When that album was released (Jamiroquai’s first), the liner notes warned that if people didn’t wake up in 10 to 20 years, the worst was in store. Well, here we are. And I’m sure that some folks (mainly Climate Change deniers who want to “Drill Baby Drill”) will continue to insist that the occurrence of these multiple superstorms (the first time they’ve ever recorded two Category 4 hurricanes in the same season, and it looks like we actually have three in a row now!) has nothing to do with Climate Change.

Have you heard the news today?
Money’s on the menu at my favorite restaurant
Don’t talk about quantity
There’s no fish left in the sea
Greedy men have slaughtered all the life there ever was
And you’d better play it nature’s way
She will take it all away
Don’t try to tell me you know more than her ’bout right from wrong
You’ve upset the balance man
Done the only thing you can
Now my life is in your hands

While most of us are probably at a loss at this moment as far as what we each can do personally, perhaps some sort of collective response will be able to come from whatever sense of community we can draw from.  This is one reason why it’s so important for us to come together in social groups, spiritual groups and community organizations.  This is the importance of groups like the Pan-Afrikan Liberation Movement (PLM), the Ujima People’s Progress Party (UPP), Working-Organizing-Making-A-Nation (WOMAN), the Organization of All Afrikan Unity-Black Panther Cadre (OAAU-BPC), the Million Woman March Universal Movement, the World African Diaspora Union (WADU), Reality Speaks/Solvivaz Nation, and of course, the organization I work with, the Sixth Region Diaspora Caucus (SRDC).  Such organizations provide us with the diversity of ideas while maintaining the unity of purpose that can bring to light solutions to even the most formidable adversaries and catastrophes we may face.  Each of them has the capacity to develop important solutions to this current disaster, as they have for so  many other challenges we have faced over the years.  Imagine what could be accomplished if these organizations are ever able to all work together, in cooperation and coordination with each other?  There might be no challenge they could not overcome, perhaps not even this one.

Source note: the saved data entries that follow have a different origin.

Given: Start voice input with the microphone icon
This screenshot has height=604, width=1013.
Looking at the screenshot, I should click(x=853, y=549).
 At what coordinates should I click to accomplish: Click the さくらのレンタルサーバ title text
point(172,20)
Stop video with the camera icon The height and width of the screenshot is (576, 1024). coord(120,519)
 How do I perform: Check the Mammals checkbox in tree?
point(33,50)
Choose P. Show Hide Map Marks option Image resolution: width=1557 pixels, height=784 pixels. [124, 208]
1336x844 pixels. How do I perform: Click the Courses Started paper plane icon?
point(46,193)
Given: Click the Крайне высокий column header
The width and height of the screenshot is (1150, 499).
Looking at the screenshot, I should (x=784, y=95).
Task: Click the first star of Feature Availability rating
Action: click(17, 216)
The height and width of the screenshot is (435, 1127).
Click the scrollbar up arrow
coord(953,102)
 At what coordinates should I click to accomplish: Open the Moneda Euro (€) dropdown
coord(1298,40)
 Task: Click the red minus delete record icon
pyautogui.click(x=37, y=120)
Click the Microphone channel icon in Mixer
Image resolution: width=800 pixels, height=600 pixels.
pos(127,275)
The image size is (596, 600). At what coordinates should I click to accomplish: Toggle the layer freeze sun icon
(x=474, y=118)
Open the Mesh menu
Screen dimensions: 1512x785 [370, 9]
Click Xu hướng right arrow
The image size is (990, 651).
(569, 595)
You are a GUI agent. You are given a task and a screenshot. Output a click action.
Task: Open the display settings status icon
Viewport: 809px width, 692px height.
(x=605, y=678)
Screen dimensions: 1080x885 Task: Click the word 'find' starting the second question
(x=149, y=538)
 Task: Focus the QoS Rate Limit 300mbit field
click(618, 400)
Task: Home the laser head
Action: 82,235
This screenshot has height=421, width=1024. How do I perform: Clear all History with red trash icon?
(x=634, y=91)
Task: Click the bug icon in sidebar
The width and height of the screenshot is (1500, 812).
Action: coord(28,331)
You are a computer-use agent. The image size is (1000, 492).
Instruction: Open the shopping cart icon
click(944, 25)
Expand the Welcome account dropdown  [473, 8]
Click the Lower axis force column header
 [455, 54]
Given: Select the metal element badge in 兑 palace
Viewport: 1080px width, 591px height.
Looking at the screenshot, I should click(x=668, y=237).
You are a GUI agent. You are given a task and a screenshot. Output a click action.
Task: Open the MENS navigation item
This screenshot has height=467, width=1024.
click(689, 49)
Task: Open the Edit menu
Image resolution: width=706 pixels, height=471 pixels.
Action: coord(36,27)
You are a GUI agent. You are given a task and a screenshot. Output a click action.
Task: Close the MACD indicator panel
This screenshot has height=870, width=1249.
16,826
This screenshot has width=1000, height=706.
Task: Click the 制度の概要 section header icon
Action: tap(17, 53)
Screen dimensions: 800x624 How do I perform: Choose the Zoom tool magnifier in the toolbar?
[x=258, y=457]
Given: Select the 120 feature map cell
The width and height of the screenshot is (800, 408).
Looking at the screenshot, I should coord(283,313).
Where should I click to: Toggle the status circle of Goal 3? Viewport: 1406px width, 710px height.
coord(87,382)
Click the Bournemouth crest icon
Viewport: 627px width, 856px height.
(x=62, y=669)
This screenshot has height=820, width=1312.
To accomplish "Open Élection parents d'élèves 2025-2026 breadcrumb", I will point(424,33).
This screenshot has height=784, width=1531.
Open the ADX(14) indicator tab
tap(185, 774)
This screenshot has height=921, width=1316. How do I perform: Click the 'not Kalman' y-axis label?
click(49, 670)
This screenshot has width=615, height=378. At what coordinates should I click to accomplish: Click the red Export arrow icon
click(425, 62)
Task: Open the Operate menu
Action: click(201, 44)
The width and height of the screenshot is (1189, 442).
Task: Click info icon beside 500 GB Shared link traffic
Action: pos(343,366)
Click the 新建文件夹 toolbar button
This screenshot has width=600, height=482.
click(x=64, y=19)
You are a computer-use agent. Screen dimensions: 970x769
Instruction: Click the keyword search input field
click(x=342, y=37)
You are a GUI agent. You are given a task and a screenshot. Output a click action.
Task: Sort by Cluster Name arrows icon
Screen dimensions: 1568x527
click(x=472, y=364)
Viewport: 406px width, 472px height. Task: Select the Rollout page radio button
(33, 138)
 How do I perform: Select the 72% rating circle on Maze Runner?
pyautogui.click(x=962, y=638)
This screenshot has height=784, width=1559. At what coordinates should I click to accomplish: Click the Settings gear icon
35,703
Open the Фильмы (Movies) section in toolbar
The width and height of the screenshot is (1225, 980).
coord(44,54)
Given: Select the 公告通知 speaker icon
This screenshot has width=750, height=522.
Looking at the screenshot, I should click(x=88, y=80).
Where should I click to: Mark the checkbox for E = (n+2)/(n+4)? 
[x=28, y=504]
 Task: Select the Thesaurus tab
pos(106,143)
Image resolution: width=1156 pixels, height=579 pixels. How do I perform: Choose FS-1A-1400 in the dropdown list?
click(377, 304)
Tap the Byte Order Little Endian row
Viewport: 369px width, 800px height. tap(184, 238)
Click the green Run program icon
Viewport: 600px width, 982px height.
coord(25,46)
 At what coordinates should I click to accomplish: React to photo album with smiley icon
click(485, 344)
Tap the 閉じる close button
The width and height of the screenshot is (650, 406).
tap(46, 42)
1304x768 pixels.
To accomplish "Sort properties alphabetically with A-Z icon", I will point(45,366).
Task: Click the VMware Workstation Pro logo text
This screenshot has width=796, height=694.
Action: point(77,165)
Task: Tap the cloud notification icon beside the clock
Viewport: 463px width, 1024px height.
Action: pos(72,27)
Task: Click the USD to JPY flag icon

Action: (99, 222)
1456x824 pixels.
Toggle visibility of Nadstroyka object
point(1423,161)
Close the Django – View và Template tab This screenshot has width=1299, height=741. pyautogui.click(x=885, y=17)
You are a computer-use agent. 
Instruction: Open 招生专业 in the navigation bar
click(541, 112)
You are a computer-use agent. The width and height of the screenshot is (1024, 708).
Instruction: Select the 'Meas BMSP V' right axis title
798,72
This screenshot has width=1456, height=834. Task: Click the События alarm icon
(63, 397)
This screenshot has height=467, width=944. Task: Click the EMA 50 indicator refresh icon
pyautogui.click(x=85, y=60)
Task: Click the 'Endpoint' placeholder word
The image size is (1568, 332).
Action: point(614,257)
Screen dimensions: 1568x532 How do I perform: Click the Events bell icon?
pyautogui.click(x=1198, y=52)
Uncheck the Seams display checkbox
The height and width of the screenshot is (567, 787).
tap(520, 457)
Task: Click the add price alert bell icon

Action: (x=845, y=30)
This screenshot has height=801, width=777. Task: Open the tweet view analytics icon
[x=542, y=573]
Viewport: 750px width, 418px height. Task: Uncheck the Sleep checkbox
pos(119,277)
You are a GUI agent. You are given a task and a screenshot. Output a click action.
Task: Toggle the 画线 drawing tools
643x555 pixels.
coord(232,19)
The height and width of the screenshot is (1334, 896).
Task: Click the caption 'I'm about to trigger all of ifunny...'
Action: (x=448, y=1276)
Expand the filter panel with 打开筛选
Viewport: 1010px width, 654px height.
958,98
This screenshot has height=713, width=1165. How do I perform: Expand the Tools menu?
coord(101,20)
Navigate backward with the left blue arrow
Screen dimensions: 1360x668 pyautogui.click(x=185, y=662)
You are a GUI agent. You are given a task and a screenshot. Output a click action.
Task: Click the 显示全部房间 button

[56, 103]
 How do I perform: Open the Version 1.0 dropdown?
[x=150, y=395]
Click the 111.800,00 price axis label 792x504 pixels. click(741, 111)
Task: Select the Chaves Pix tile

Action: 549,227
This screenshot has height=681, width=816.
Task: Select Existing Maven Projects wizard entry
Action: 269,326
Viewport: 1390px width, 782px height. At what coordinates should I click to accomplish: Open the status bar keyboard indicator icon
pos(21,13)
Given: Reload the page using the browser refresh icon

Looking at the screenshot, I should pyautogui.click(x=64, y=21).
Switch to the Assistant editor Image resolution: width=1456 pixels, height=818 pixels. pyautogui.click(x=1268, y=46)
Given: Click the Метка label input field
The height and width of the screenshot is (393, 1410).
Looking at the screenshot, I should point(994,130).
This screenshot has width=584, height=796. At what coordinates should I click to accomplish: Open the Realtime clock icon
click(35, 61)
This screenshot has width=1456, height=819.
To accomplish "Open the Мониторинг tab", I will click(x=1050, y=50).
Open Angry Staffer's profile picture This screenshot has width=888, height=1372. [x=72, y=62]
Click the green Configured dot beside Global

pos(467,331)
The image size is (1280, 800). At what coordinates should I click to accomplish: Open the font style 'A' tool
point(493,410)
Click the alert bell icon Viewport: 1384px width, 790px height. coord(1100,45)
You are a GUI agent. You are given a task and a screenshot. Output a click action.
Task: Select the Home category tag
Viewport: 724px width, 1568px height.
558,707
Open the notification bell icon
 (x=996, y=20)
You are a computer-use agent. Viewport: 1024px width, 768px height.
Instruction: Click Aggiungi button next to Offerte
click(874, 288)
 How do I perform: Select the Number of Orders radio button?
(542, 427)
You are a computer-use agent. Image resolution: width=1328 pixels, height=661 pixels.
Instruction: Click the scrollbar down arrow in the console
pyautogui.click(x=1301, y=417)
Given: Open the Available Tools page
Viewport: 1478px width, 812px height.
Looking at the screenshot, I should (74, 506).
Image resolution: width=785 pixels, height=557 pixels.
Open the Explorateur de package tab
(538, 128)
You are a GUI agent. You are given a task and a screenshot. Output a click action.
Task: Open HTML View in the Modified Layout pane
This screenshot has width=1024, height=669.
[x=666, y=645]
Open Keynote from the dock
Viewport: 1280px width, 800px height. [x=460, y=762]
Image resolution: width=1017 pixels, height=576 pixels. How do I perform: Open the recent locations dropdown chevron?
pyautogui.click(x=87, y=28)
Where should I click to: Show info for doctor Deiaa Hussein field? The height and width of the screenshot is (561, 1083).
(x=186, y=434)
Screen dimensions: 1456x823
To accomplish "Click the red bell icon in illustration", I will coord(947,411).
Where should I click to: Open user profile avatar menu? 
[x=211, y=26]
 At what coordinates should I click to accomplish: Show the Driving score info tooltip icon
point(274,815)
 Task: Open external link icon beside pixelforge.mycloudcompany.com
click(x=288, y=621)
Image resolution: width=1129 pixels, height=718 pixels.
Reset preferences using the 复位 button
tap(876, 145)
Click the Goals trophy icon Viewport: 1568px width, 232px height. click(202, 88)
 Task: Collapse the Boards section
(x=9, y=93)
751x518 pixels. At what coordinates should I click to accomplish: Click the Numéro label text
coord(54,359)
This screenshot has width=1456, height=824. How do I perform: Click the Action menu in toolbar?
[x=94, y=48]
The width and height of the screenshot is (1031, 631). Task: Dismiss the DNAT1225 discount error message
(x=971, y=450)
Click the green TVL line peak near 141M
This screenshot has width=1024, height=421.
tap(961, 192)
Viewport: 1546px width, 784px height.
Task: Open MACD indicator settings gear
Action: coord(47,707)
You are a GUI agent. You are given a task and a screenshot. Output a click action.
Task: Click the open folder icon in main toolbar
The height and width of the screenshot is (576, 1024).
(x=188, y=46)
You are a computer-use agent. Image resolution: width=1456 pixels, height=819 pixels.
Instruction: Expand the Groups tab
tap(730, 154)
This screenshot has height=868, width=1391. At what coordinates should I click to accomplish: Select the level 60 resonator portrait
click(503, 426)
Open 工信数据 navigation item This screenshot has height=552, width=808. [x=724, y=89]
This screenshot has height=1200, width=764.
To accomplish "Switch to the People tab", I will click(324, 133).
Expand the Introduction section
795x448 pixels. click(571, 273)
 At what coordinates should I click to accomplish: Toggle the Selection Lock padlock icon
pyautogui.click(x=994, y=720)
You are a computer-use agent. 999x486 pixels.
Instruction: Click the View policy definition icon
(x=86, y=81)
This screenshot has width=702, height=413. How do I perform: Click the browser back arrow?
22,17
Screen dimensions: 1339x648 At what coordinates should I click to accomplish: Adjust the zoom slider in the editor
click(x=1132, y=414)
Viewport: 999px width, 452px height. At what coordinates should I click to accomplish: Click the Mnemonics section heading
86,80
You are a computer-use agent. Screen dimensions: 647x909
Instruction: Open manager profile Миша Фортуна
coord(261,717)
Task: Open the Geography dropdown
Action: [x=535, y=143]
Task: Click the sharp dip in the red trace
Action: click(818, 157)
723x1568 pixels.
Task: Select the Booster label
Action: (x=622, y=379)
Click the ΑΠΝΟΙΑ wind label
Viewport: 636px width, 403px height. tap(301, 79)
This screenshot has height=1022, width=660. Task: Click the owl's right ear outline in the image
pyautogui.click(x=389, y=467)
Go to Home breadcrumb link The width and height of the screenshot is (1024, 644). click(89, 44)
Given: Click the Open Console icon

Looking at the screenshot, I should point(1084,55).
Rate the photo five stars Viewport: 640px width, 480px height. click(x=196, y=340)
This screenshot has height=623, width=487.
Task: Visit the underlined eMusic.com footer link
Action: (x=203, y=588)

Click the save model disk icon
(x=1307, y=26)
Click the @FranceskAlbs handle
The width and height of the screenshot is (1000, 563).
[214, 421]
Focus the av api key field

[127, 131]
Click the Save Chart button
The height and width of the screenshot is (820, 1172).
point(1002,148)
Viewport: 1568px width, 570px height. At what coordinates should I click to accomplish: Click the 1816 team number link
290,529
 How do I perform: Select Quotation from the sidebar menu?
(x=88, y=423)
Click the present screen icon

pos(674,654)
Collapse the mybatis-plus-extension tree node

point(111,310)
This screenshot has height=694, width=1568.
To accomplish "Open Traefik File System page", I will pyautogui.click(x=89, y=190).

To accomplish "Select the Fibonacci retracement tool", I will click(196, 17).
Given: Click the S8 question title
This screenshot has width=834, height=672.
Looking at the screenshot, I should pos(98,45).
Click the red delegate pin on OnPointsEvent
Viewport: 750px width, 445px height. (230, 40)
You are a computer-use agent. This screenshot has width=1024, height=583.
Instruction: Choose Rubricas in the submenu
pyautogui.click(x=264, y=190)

Our Community currently lacks the ability to mount any kind of response to crises that impact us as a people.  This is one capacity that we will have to develop.  It’s time for our Pan-Afrikan organizations to get to work on devising at least a policy on what we will do to not only ensure our immediate Community is able to survive disasters such as these, but also how we will be able to respond, together, to the immense needs of the people after such a disaster has struck.

Mountain high and river deep,
Wake this world up from its sleep,
Get my Momma on her feet.
The greedy men will fade away,
Mother Earth will have her say,
Know it’s gonna be okay.

I call on all our organizations, especially the one I work with, to get to work on building the spirit of cooperation with each other that will bring us the ability to mount a meaningful response to all the disasters, natural and man-made, that beset the Pan-Afrikan Community.  We are disproportionately impacted by these types of disasters, and what we are able to do may become a model for vulnerable communities everywhere.

And for those who are still in the path of these monster storms, STAY SAFE.